Apparently, Gandhi said “live each day as if it were your last; learn as if you will live forever”. That’s actually rather wise, because it recognises that there are things of value we cannot achieve if we limit ourselves to the current moment. Based on the reflections about long term goals and entailed spending, I might suggest adding “and pursue your valuable goals as if you will live another 5-10 years”. But in addition to lacking in pithiness these pieces of advice seem to just put different perspectives together: see life from the point of view of your “last day”, but also from the point of view of the Universe, and from a normal goal-seeking human’s point of view.

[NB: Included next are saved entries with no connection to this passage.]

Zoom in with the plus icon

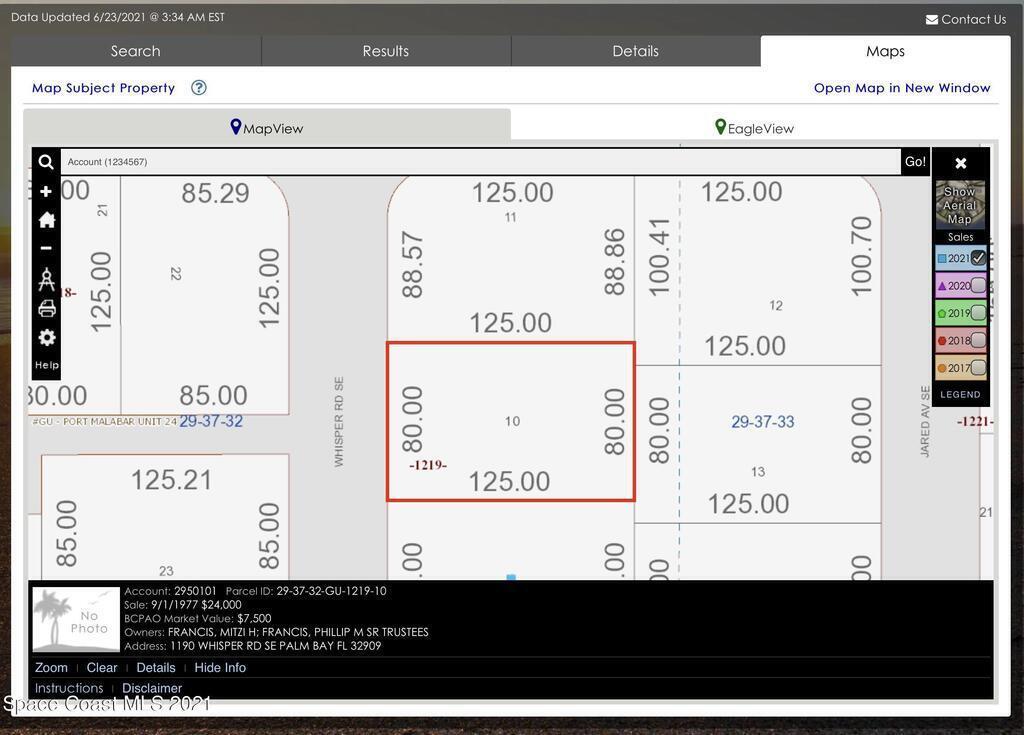[x=46, y=191]
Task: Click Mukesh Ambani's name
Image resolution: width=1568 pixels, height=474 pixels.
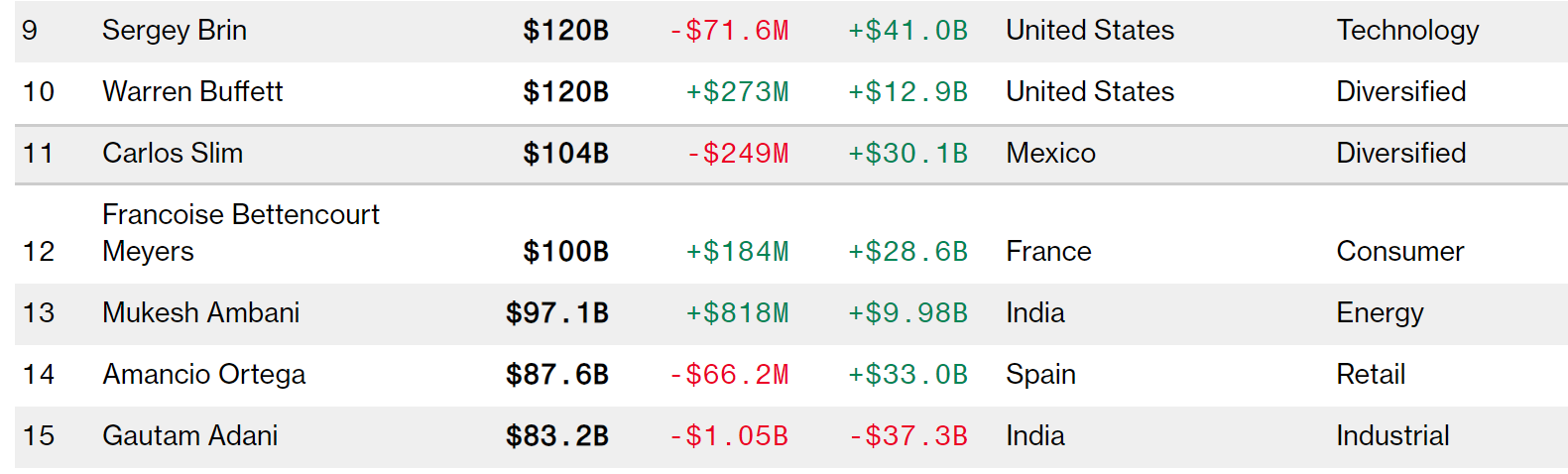Action: click(201, 313)
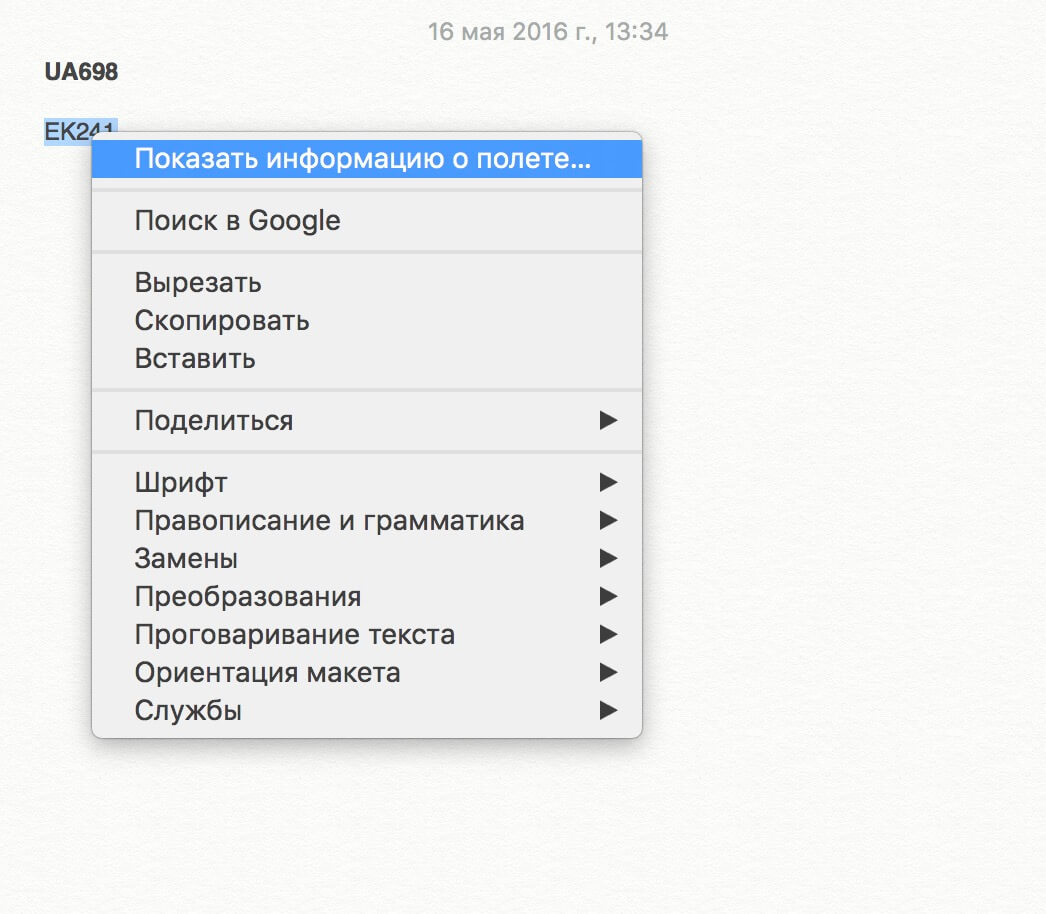
Task: Choose 'Поиск в Google' from context menu
Action: click(237, 221)
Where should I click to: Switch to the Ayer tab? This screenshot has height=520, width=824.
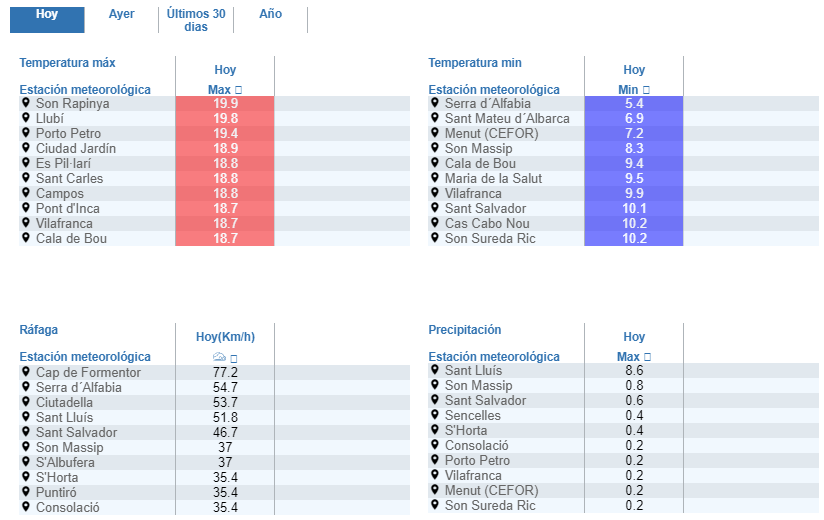point(121,14)
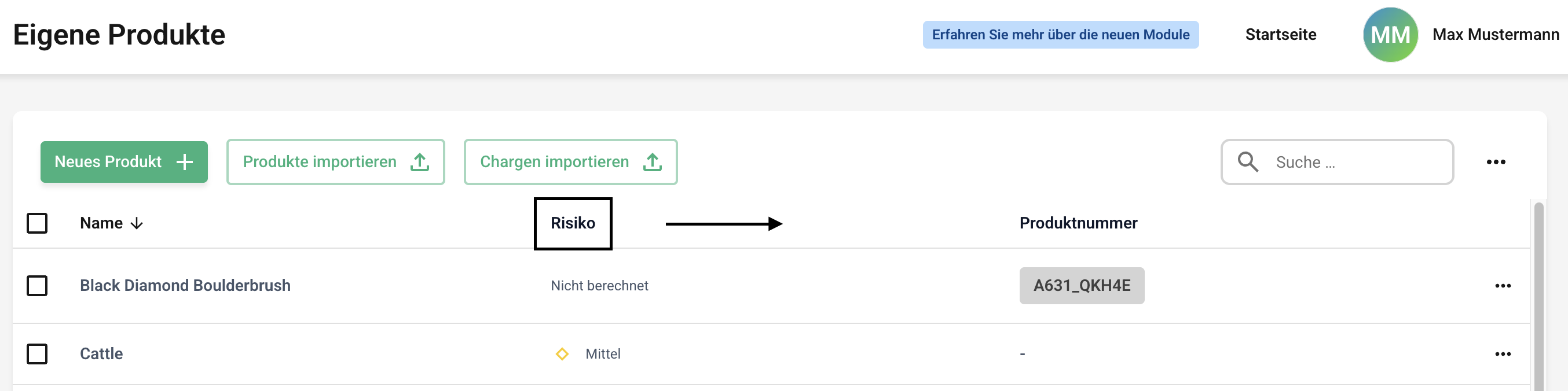
Task: Open the table options three-dot menu
Action: (1496, 162)
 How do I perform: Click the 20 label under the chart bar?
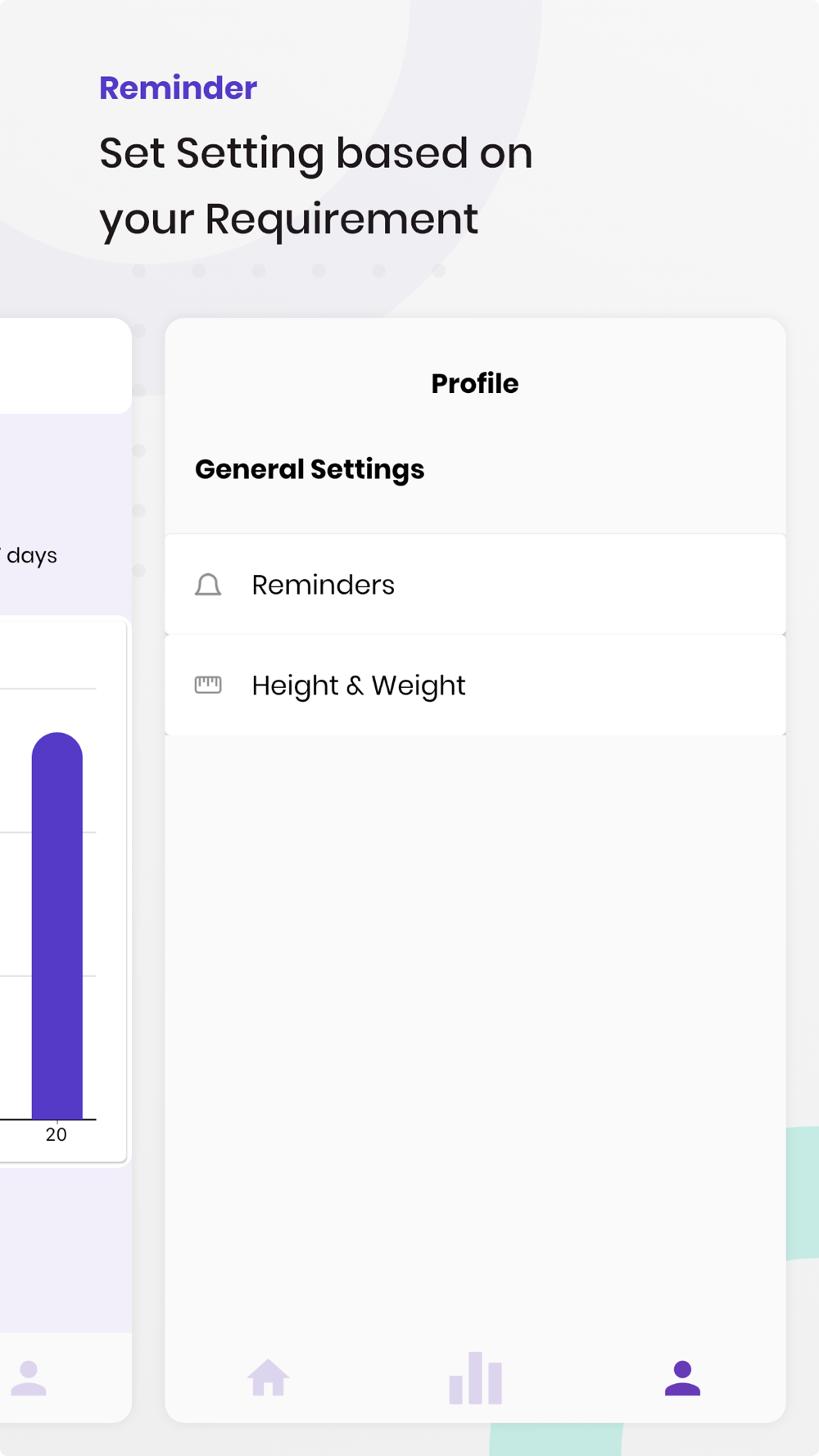point(56,1134)
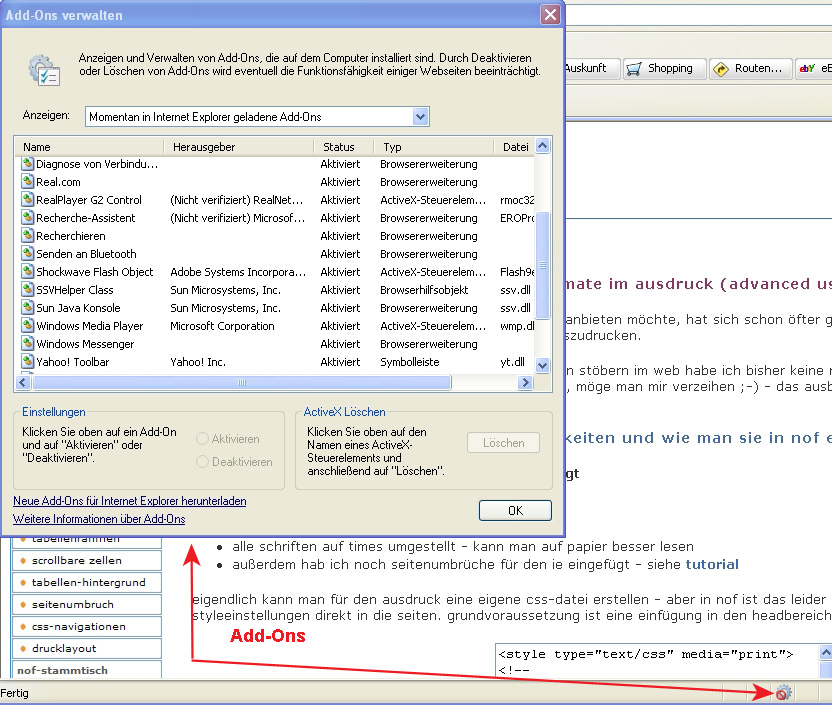Image resolution: width=832 pixels, height=705 pixels.
Task: Open link Neue Add-Ons für Internet Explorer herunterladen
Action: tap(129, 501)
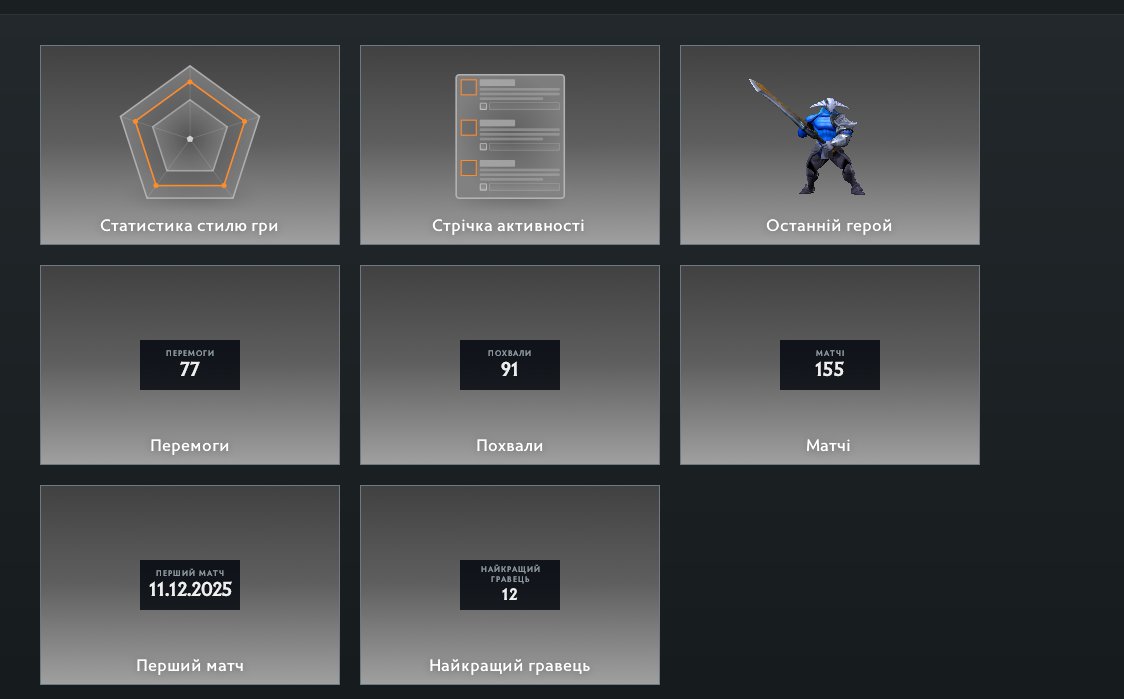Pick the Перший матч tile caption
The image size is (1124, 699).
pos(190,666)
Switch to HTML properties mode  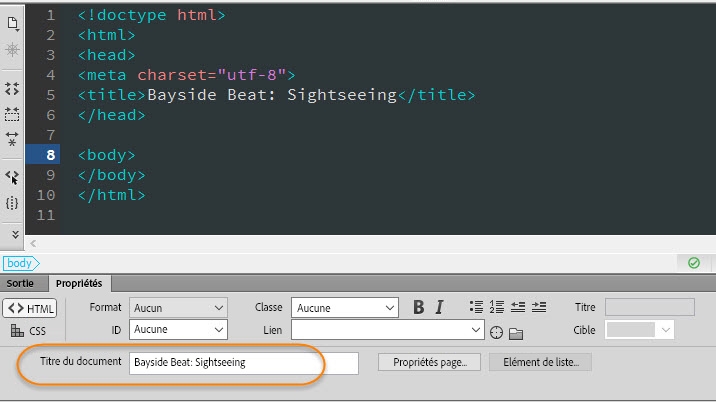29,308
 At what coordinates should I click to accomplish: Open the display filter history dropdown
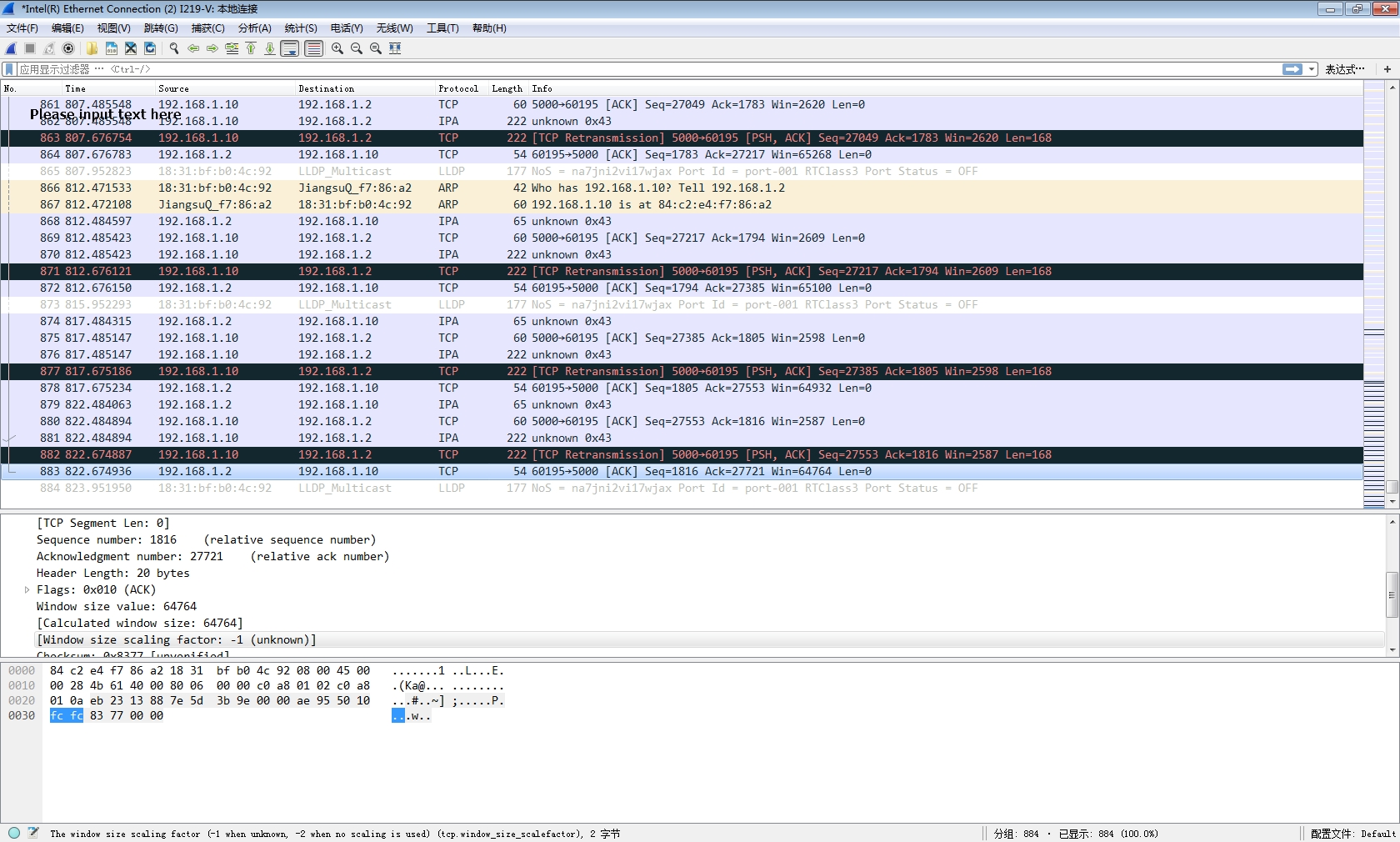tap(1312, 69)
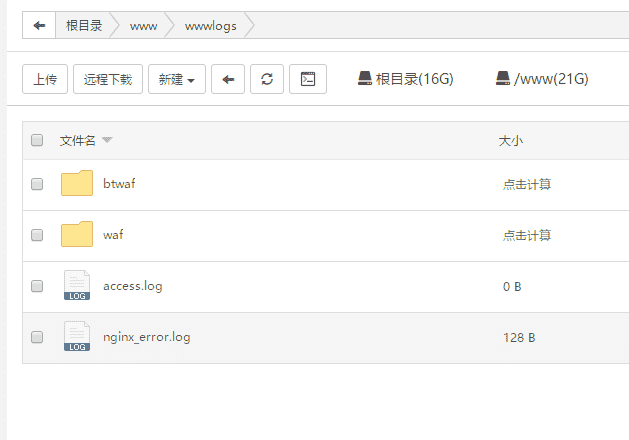The height and width of the screenshot is (440, 629).
Task: Navigate to 根目录 in breadcrumb
Action: click(84, 26)

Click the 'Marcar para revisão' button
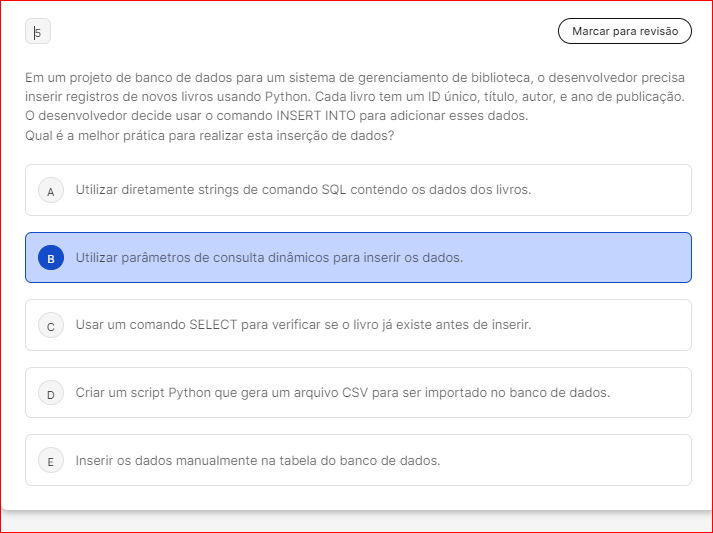coord(624,32)
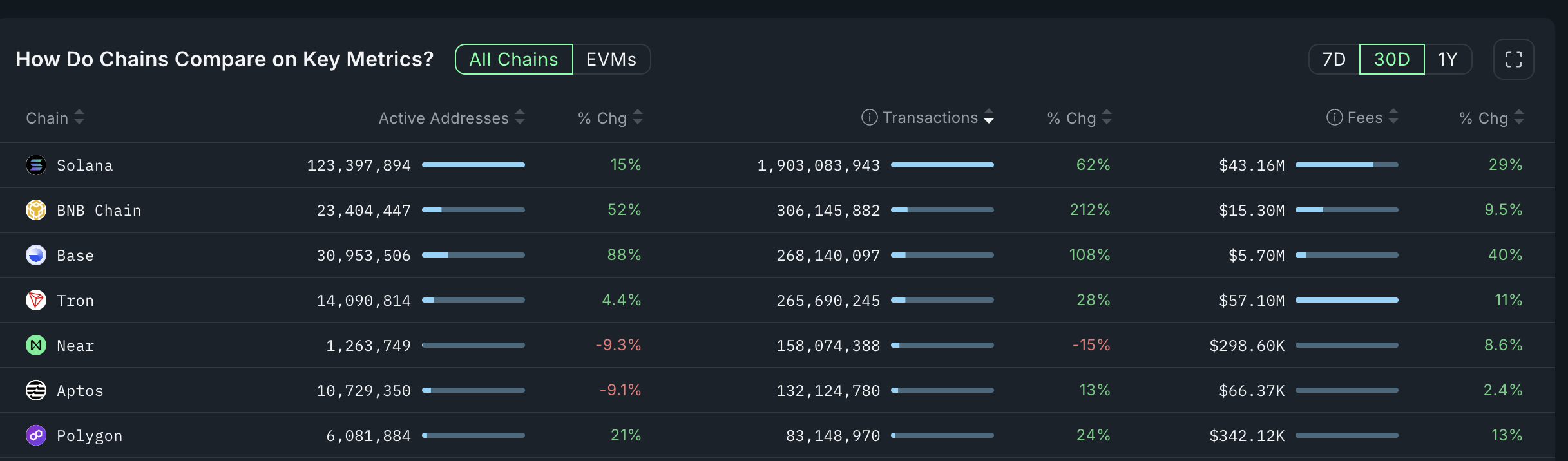Click Solana's active addresses progress bar

(x=473, y=165)
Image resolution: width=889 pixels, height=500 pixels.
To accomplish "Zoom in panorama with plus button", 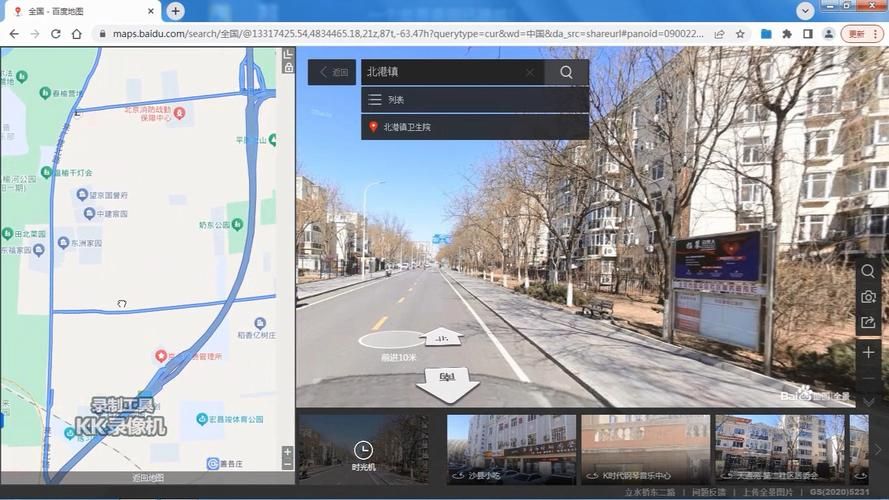I will pyautogui.click(x=868, y=353).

Wisdom probably does require shifting between these different ways of looking at things; these are tools to be used in conjunction with each other. The wise person knows that to live well we need to think about life in different ways at different times: sometimes we need to be focused on the moment so that we don’t miss the interest of what we experience, sometimes we need to broaden our horizons and think about how our long terms goals may help make the world a better place, sometimes we need to pretend that life is shorter than it is in order to remember that some things aren’t worth fussing over, and sometimes we need to fuss over things we wouldn’t fuss over if this really were our last day on earth.
It also could be there are individual differences in which perspectives it makes sense to try to cultivate, and which to spend less time occupying. We tend to think that there’s one way to be virtuous, one way to hit the mark, though there are many ways to go wrong. But there’s reason to think this isn’t true, at least about the practice of wisdom. Personally, the “live each day as if it were your last” perspective inclines me to a certain amount of selfishness. If I’m going to die tomorrow, I want to have some fun! It isn’t just that I’m a selfish person (I don’t think I’m particularly selfish, though I’m also no saint); it’s also a reflection of the fact that I don’t think I have the power to help many people in a day. But this perspective might make some people more altruistic; some might think “on my last day, at least let me leave a legacy of good deeds”. Some people find reflecting on their own absolute insignificance in the grand scheme of things to be quite depressing; it’s a classic cause of existential crisis. But others, like me, find this perspective very comforting: in the grand scheme of things, it can’t matter that much if I screw something up or don’t live up to some standards or other. These examples suggest that which shift in perspective helps a person get her thoughts, feelings, and actions on track in terms of what really matters may be different from person to person. All wise people know how to get themselves back on track, but this may not look the same for everyone.
As for me, it’s highly likely that this is not my last day and that I have quite a few more, but I feel more aware now that the last day is coming and I don’t want to squander the days between now and then. Given my inclinations, one thing I find it helpful to say to myself is “don’t waste the rest of your limited time on this earth!” That’s good advice, and a good perspective to have. And yet… I’m not going to stop doing Sudoku.